Epidermolysis Bullosa (EB): behandeling

Als uit onderzoek blijkt dat u of uw kind EB heeft, maken we samen met u een behandelplan.

Er is nog geen behandeling die EB geneest. We hebben wel veel ervaring met het behandelen van de klachten. De behandeling hangt af van welke vorm van EB iemand heeft. Die kan verschillen van mild tot heel ernstig. Er is een grote kans op blaren, wonden, huidinfecties en andere problemen. Bij de ernstigere vormen van EB komen er ook andere problemen bij. Voorbeelden zijn: ondervoeding, pijn, jeuk, heesheid, slokdarmvernauwing, oogproblemen en problemen bij bewegen,

Mogelijke behandelingen

We bekijken per persoon welke klachten iemand heeft. Of welke klachten we kunnen verwachten, die bij een bepaalde vorm passen. Zo kunnen we u het beste helpen met het leven met EB. Hoe het behandelplan eruit ziet, hangt dus af van de situatie. Er zijn verschillende behandelingen voor EB. Het behandelplan bestaat uit 1 of meer van deze behandelingen:

  • Bij EB is het belangrijk dat de wonden en blaren goed verzorgd worden om infecties te voorkomen. Dit gebeurt met verband en speciale zalven. Meestal doen de ouders en familie dit. Dit kan daarom thuis. Bij de ergere vormen van EB helpt ook de thuiszorg mee. Als de wondverzorging veel pijn doet, krijgt u of uw kind van te voren medicijnen tegen de pijn.

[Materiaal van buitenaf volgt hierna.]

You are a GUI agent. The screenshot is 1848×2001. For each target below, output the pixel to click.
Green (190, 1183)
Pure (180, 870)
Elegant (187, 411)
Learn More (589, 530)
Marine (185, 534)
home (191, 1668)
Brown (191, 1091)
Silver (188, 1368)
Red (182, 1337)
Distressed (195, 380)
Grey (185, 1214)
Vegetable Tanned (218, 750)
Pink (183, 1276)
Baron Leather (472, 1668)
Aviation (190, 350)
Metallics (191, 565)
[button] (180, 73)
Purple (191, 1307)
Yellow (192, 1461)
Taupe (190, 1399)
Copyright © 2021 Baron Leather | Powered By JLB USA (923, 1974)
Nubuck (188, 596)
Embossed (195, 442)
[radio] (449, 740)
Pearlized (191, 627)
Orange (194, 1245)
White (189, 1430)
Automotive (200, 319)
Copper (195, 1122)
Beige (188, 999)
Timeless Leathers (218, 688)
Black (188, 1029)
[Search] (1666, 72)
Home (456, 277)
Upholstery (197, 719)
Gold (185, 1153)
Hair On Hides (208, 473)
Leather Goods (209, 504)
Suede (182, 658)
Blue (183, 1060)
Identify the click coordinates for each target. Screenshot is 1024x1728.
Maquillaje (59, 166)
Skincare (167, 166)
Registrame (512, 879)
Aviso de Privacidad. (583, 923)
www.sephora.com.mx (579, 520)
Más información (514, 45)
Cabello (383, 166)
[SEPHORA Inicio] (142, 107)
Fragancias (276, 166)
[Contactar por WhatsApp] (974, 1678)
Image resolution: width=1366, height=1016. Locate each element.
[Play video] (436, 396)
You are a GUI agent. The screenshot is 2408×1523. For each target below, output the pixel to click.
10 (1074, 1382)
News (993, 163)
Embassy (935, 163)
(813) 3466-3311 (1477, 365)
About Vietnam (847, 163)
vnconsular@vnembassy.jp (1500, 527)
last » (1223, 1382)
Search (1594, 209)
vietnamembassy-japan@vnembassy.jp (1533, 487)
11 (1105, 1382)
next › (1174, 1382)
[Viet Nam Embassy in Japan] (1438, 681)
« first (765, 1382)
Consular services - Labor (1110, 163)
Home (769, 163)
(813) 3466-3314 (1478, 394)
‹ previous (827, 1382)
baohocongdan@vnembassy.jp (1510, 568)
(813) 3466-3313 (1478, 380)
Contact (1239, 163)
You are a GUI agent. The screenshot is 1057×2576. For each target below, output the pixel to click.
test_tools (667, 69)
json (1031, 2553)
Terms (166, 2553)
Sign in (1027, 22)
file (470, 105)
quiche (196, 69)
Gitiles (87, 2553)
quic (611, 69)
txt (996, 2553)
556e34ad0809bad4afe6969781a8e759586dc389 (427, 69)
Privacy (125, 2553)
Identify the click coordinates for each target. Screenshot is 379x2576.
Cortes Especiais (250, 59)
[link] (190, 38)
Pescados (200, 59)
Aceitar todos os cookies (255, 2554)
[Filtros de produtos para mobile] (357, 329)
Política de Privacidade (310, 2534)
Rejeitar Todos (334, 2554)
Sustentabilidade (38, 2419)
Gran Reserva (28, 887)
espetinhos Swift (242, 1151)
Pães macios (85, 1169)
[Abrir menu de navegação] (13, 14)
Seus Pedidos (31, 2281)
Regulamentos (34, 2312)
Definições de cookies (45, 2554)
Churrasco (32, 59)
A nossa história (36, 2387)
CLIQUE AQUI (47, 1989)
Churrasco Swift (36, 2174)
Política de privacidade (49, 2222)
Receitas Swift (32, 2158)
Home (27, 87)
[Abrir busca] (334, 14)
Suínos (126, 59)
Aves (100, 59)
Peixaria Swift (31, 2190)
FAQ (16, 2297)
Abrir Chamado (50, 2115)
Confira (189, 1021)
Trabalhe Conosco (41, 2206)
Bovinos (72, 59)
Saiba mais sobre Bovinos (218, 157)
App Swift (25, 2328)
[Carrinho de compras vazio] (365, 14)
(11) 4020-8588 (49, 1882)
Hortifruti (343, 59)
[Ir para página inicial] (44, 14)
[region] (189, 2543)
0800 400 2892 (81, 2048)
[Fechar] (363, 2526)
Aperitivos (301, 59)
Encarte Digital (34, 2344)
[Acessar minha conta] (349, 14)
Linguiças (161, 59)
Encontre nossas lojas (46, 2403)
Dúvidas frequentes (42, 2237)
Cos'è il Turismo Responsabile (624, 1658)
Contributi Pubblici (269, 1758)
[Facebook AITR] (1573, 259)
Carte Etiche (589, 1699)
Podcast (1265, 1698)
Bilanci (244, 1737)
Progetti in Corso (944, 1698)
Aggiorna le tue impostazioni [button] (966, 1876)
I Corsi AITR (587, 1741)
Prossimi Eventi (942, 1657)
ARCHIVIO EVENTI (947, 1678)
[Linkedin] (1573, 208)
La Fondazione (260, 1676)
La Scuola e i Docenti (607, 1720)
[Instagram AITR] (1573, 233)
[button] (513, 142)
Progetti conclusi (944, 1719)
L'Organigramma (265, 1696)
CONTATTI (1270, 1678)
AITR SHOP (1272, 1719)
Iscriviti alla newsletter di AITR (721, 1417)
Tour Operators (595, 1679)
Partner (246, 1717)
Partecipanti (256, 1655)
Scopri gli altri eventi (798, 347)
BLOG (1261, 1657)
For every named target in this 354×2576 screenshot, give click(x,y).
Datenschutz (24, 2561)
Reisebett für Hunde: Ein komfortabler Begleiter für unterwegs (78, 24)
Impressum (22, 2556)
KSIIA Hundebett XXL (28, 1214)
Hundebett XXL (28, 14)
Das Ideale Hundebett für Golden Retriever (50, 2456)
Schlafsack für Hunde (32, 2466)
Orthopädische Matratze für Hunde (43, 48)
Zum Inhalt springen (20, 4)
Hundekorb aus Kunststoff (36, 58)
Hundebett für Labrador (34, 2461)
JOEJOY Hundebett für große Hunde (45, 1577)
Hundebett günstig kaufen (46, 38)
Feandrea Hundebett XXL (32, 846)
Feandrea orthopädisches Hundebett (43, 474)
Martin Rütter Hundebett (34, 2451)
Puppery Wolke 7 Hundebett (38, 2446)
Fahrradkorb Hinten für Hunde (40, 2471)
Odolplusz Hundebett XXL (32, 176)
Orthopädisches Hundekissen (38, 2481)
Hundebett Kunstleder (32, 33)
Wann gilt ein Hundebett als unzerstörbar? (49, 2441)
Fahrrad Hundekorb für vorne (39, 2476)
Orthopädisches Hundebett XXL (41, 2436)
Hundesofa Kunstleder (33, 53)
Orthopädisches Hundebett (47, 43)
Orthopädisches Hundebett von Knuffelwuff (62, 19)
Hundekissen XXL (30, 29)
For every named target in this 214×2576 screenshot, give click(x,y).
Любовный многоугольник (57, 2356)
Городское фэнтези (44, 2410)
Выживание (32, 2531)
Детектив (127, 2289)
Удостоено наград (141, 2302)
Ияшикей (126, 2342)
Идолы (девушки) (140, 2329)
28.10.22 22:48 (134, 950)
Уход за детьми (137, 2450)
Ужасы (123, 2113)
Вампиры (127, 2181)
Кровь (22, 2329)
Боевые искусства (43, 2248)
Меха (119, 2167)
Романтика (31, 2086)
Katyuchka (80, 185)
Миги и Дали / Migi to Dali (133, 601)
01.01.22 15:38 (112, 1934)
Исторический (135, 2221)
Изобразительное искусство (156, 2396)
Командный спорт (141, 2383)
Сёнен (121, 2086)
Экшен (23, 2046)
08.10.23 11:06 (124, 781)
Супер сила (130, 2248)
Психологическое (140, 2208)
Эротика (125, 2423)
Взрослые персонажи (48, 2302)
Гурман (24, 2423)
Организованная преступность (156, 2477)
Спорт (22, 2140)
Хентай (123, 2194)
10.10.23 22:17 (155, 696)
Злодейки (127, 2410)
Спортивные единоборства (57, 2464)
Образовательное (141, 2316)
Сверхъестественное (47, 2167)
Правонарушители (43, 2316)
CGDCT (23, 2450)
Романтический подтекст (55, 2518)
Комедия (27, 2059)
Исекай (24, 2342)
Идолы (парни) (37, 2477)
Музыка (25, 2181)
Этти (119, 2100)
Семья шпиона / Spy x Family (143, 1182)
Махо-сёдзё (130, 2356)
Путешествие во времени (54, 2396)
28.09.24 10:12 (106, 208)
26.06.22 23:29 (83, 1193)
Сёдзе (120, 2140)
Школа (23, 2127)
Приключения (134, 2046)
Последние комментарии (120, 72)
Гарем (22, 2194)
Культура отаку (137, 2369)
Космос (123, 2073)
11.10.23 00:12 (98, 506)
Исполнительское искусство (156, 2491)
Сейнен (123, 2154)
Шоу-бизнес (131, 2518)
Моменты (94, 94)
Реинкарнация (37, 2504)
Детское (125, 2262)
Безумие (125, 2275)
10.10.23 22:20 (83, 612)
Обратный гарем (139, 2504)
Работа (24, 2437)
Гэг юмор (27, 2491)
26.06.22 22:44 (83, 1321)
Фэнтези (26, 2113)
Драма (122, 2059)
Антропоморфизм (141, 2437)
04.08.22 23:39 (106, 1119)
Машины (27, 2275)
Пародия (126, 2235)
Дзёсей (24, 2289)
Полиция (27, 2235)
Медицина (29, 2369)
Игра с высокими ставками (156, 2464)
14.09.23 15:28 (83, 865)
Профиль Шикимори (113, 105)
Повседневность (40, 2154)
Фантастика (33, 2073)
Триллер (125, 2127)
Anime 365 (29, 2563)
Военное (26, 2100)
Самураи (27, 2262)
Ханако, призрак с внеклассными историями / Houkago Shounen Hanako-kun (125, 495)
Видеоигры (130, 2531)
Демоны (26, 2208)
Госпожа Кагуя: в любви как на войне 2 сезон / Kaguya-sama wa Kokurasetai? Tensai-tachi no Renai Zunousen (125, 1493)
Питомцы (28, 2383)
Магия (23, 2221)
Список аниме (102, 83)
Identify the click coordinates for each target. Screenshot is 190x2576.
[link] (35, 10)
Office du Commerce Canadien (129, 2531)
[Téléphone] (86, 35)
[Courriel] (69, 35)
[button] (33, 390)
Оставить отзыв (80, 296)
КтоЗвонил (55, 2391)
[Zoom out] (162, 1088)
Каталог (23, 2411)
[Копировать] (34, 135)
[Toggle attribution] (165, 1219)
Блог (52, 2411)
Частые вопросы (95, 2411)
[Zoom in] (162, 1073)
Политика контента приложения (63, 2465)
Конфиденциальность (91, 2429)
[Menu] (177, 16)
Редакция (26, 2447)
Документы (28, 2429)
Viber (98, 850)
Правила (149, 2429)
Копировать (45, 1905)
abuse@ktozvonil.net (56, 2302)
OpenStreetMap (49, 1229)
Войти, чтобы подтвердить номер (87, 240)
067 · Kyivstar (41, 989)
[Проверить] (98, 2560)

  • Een veel voorkomende klacht bij EB is pijn en jeuk.

    Pijn

    Pijn is er in verschillende vormen:

    • nociceptieve pijn: pijn door veranderingen in lichaamsweefsel. Bijvoorbeeld wanneer de huid open is door een wond of blaar.
    • neuropathische pijn: pijn door veranderingen in de zenuwen. Bijvoorbeeld als er al jarenlang een wond is, waarbij er een soort kortsluiting in de zenuwen ontstaat. Er is geen reden voor pijn, maar de zenuwen geven wel een pijnsignaal.
    • centrale sensitisatie: pijn door veranderingen in de manier waarop het zenuwstelsel werkt. Dit komt vaak voor bij mensen die al langere tijd wonden hebben.
    • combinatie van de bovengenoemde soorten pijn.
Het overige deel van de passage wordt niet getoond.